-
-
Notifications
You must be signed in to change notification settings - Fork 26.6k
Closed
Description
Describe the bug
Since sklearn 1.4, using e.g. train_test_split on astropy.table.Table objects raises an exception:
Steps/Code to Reproduce
from astropy.table import Table
from sklearn.model_selection import KFold
from astropy import __version__ as astropy_version
from sklearn import __version__ as sklearn_version
print(f"sklearn: {sklearn_version}, astropy: {astropy_version}")
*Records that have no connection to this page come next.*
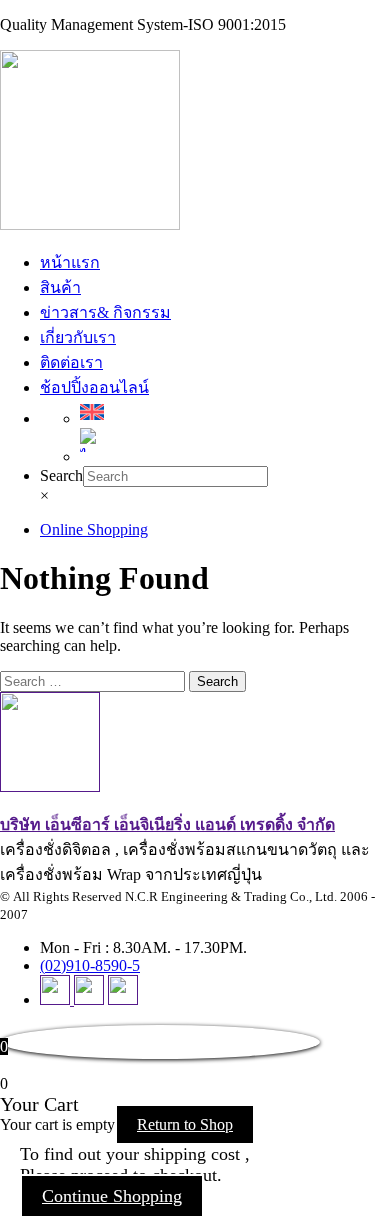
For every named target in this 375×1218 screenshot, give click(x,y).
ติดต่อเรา (71, 362)
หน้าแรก (70, 262)
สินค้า (60, 287)
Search (61, 475)
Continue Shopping (112, 1196)
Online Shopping (94, 529)
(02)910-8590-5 (90, 965)
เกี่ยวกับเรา (78, 337)
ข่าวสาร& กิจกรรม (105, 312)
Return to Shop (185, 1124)
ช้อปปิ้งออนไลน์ (94, 387)
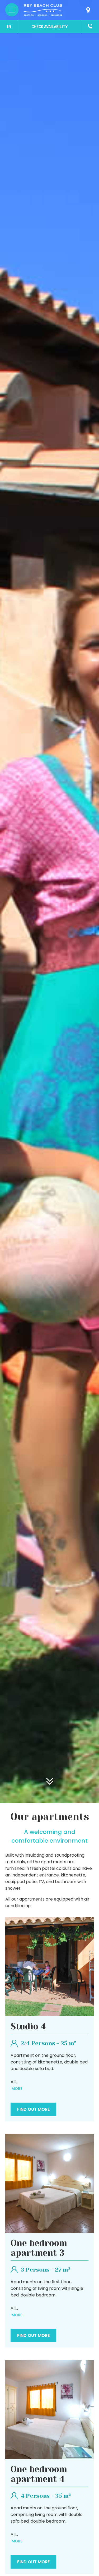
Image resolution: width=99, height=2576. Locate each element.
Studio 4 (28, 2026)
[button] (49, 27)
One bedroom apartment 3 (39, 2248)
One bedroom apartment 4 (39, 2474)
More (16, 2088)
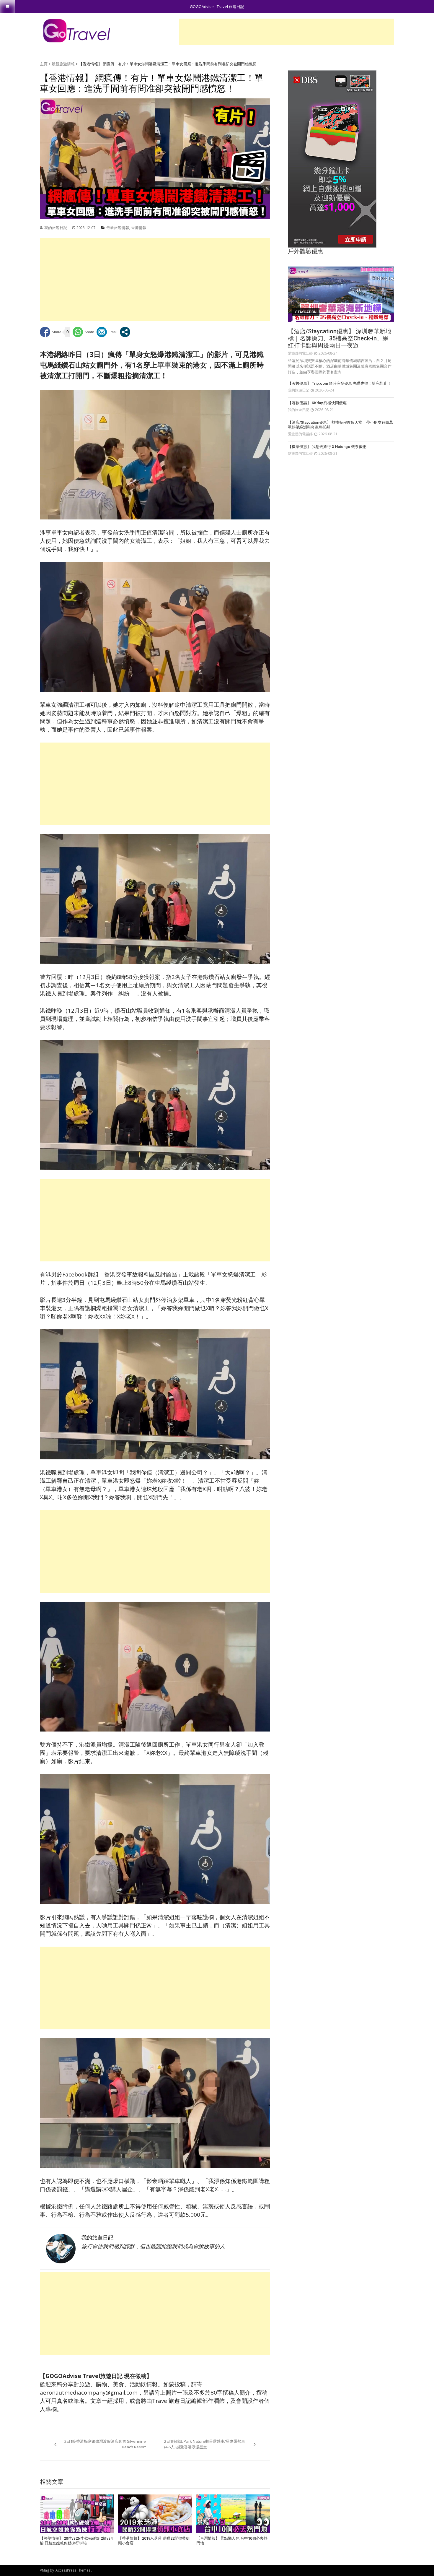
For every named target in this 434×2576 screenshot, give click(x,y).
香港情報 (138, 227)
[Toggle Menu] (7, 6)
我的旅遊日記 (55, 227)
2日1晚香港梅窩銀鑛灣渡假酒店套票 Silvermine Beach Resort (105, 2444)
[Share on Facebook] (50, 332)
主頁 (44, 63)
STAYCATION (305, 312)
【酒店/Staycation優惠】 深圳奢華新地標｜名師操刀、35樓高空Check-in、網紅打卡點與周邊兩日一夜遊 (339, 338)
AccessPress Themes (73, 2570)
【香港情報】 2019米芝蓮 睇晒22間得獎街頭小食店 (154, 2540)
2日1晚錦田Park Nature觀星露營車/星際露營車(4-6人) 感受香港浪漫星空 (204, 2444)
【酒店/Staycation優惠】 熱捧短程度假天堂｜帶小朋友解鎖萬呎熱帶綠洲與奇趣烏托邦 (340, 424)
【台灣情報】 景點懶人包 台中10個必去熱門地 (231, 2540)
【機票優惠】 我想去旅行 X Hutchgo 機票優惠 (327, 446)
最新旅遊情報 (63, 63)
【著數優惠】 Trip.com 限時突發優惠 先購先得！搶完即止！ (339, 383)
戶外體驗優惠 (305, 251)
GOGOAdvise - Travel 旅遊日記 (217, 6)
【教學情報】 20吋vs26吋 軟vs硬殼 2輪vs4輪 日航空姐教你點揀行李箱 (76, 2540)
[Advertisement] (286, 32)
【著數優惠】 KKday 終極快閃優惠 (317, 403)
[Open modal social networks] (125, 332)
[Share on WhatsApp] (83, 332)
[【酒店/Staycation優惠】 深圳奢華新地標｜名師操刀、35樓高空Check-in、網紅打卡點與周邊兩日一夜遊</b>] (341, 294)
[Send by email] (107, 332)
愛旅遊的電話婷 (300, 353)
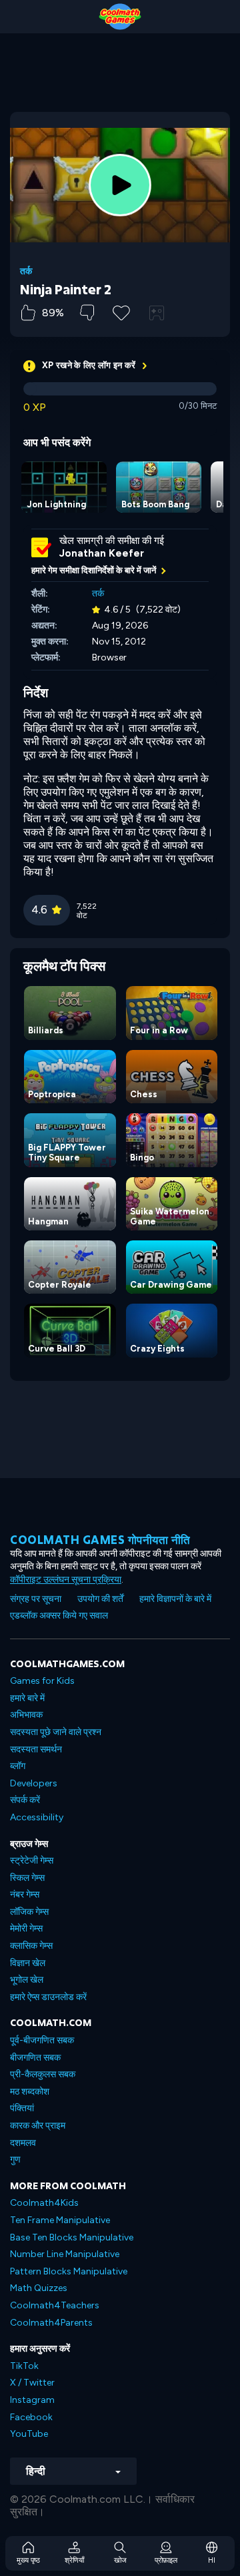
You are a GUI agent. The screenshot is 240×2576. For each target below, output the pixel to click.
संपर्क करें (25, 1800)
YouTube (29, 2434)
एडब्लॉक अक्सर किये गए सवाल (59, 1615)
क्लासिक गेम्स (31, 1945)
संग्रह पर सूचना (35, 1599)
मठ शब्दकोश (29, 2091)
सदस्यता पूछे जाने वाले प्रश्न (55, 1732)
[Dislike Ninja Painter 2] (87, 312)
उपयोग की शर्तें (100, 1599)
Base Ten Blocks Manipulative (71, 2237)
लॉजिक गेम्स (29, 1912)
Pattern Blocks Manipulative (68, 2271)
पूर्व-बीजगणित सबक (42, 2040)
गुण (15, 2159)
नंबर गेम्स (24, 1894)
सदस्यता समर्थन (36, 1749)
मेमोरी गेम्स (26, 1928)
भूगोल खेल (26, 1979)
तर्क (26, 271)
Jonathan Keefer (101, 553)
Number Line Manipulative (64, 2254)
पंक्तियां (22, 2108)
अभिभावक (26, 1714)
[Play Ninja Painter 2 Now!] (120, 185)
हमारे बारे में (27, 1698)
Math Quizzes (38, 2288)
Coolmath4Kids (44, 2202)
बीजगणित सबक (35, 2057)
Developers (33, 1783)
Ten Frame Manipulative (60, 2220)
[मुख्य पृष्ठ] (120, 16)
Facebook (31, 2417)
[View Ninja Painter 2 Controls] (157, 313)
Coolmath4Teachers (54, 2305)
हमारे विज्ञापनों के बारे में (175, 1599)
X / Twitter (32, 2382)
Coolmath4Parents (51, 2322)
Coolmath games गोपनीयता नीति (100, 1539)
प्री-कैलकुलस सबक (42, 2074)
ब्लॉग (17, 1766)
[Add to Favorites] (121, 311)
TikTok (24, 2366)
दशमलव (23, 2143)
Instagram (32, 2400)
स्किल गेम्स (27, 1878)
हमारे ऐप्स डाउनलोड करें (48, 1997)
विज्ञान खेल (27, 1963)
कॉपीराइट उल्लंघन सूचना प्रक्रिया (65, 1579)
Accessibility (36, 1817)
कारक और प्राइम (37, 2125)
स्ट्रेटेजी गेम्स (31, 1860)
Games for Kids (42, 1680)
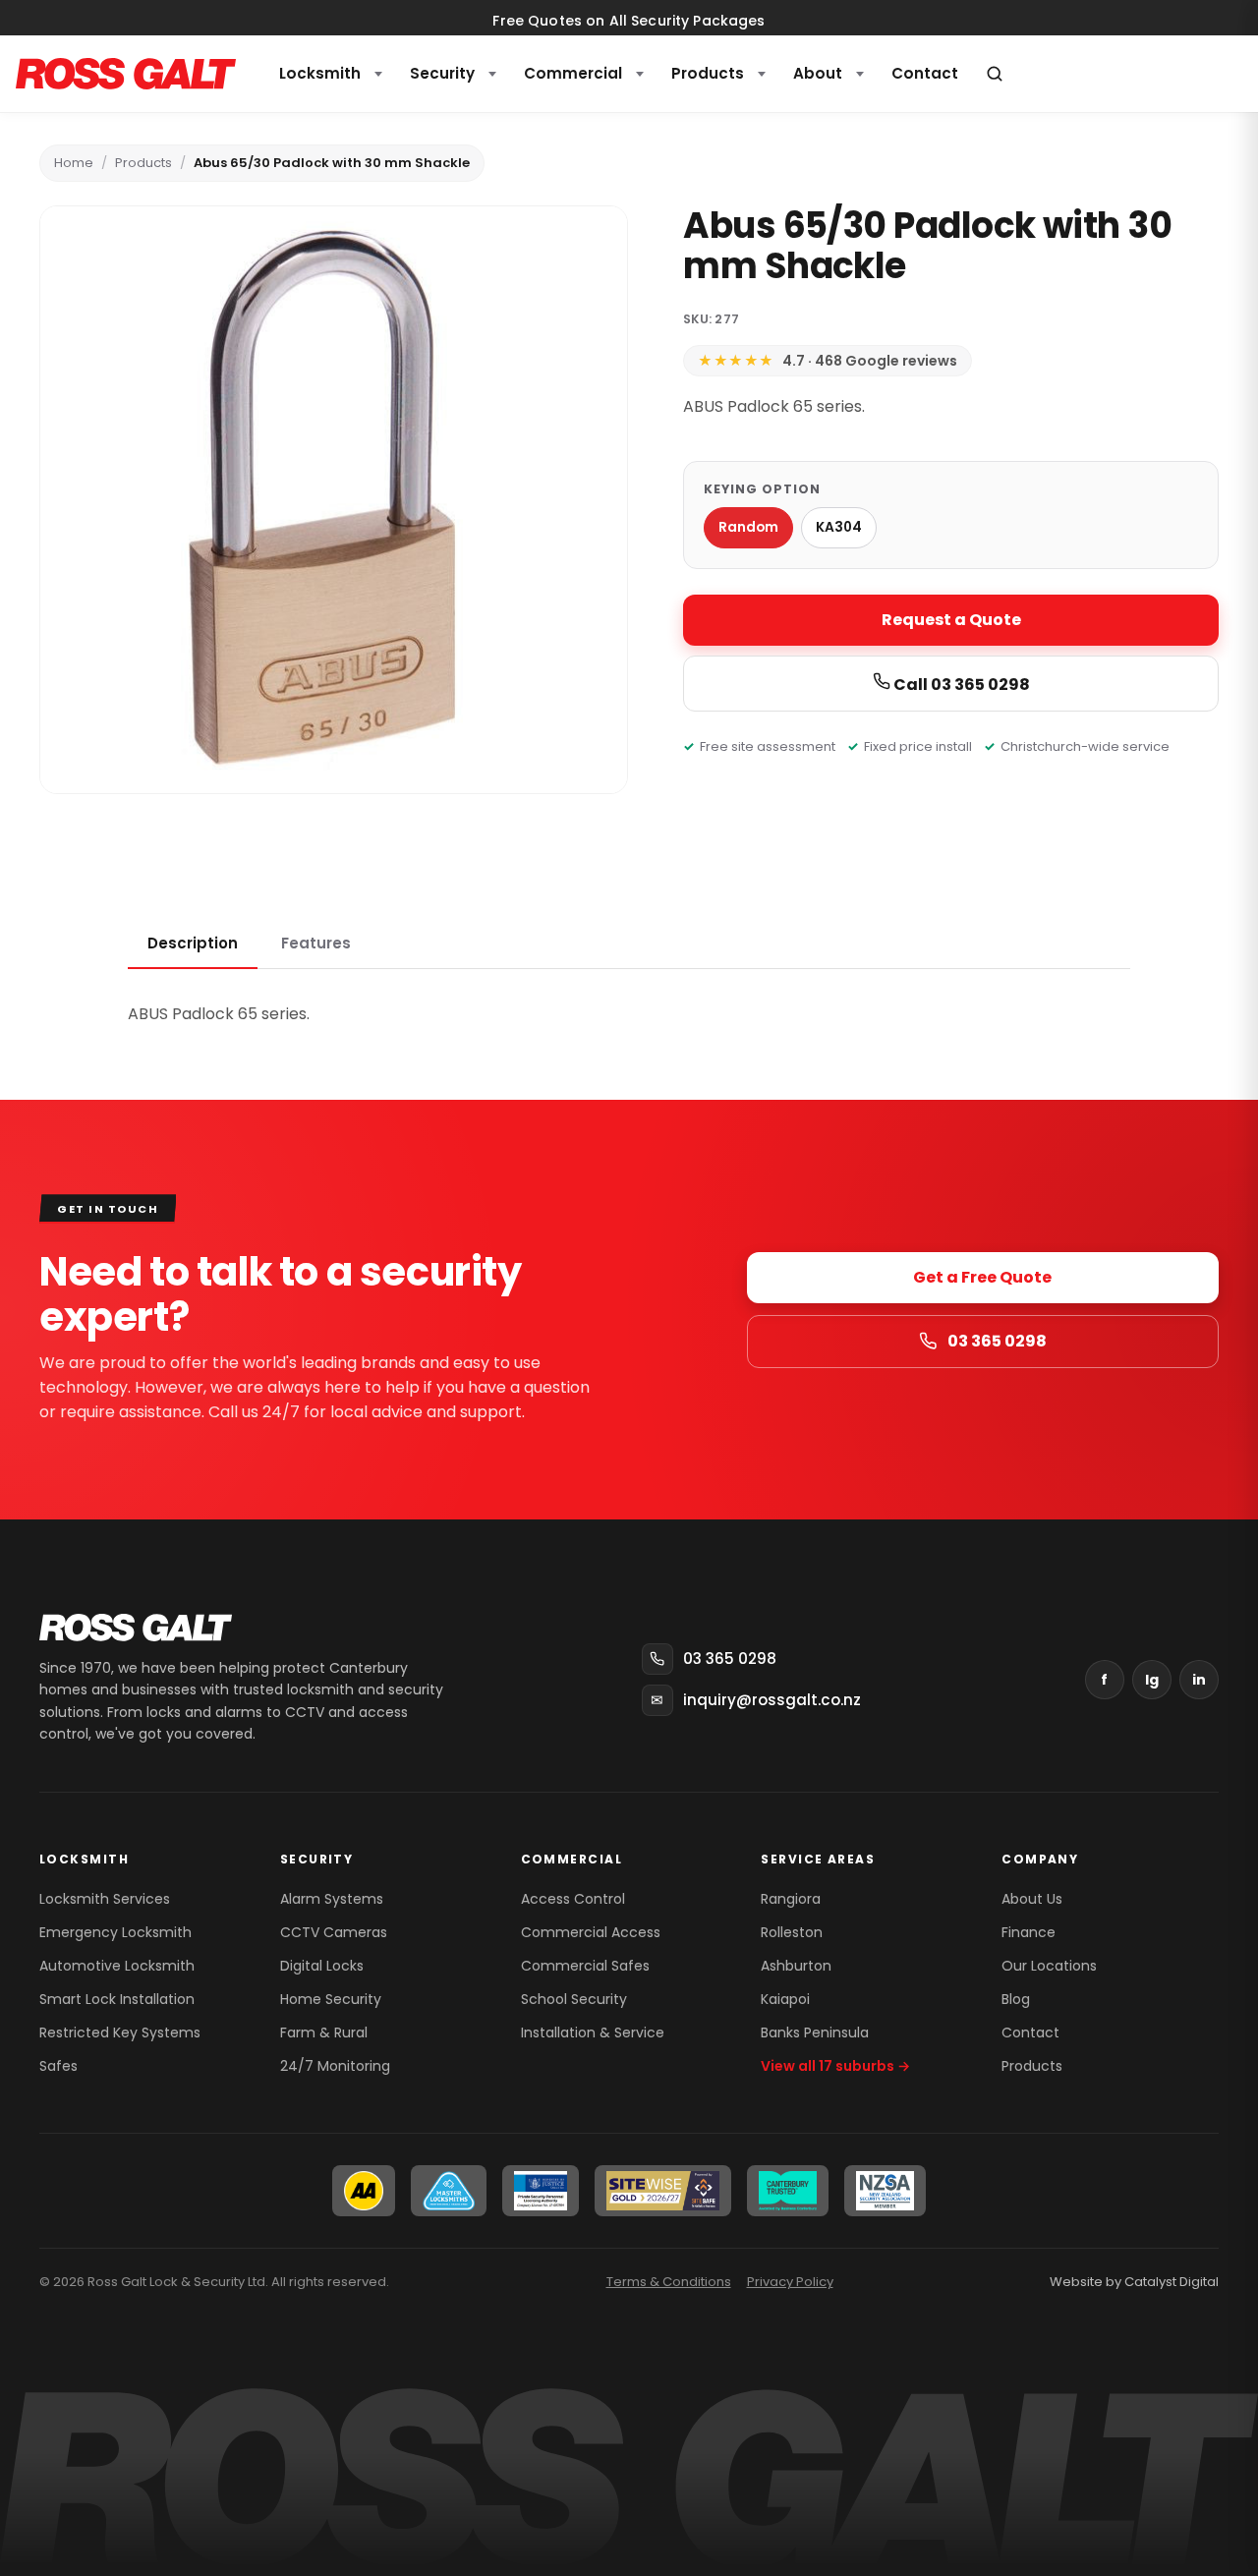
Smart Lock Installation (117, 1999)
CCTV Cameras (333, 1932)
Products (707, 73)
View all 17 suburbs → (835, 2066)
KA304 (839, 527)
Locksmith (320, 73)
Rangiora (791, 1899)
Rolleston (792, 1932)
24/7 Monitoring (335, 2066)
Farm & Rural (324, 2032)
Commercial (573, 73)
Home (73, 162)
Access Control (573, 1899)
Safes (58, 2066)
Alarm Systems (331, 1899)
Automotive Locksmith (117, 1965)
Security (442, 73)
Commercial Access (590, 1932)
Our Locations (1049, 1965)
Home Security (330, 1999)
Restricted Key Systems (119, 2032)
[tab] (192, 944)
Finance (1028, 1932)
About (817, 73)
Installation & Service (592, 2032)
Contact (1030, 2032)
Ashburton (796, 1965)
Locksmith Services (104, 1899)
t = Table({"a": [1, 2, 3, 4], "b": [4, 5, 6, 7]})
fold = KFold(2)
print(next(fold.split(t)))Expected Results
❯ python sklearn_astropy.py
sklearn: 1.3.2, astropy: 6.0.0
(array([2, 3]), array([0, 1]))
Actual Results
sklearn: 1.4.0, astropy: 6.0.0
Traceback (most recent call last):
File "/home/maxnoe/test/astropy_skllearn_1.4/sklearn_astropy.py", line 12, in <module>
print(next(fold.split(t)))
^^^^^^^^^^^^^^^^^^^
File "/home/maxnoe/test/astropy_skllearn_1.4/venv/lib/python3.11/site-packages/sklearn/model_selection/_split.py", line 367, in split
X, y, groups = indexable(X, y, groups)
^^^^^^^^^^^^^^^^^^^^^^^
File "/home/maxnoe/test/astropy_skllearn_1.4/venv/lib/python3.11/site-packages/sklearn/utils/validation.py", line 476, in indexable
check_consistent_length(*result)
File "/home/maxnoe/test/astropy_skllearn_1.4/venv/lib/python3.11/site-packages/sklearn/utils/validation.py", line 427, in check_consistent_length
lengths = [_num_samples(X) for X in arrays if X is not None]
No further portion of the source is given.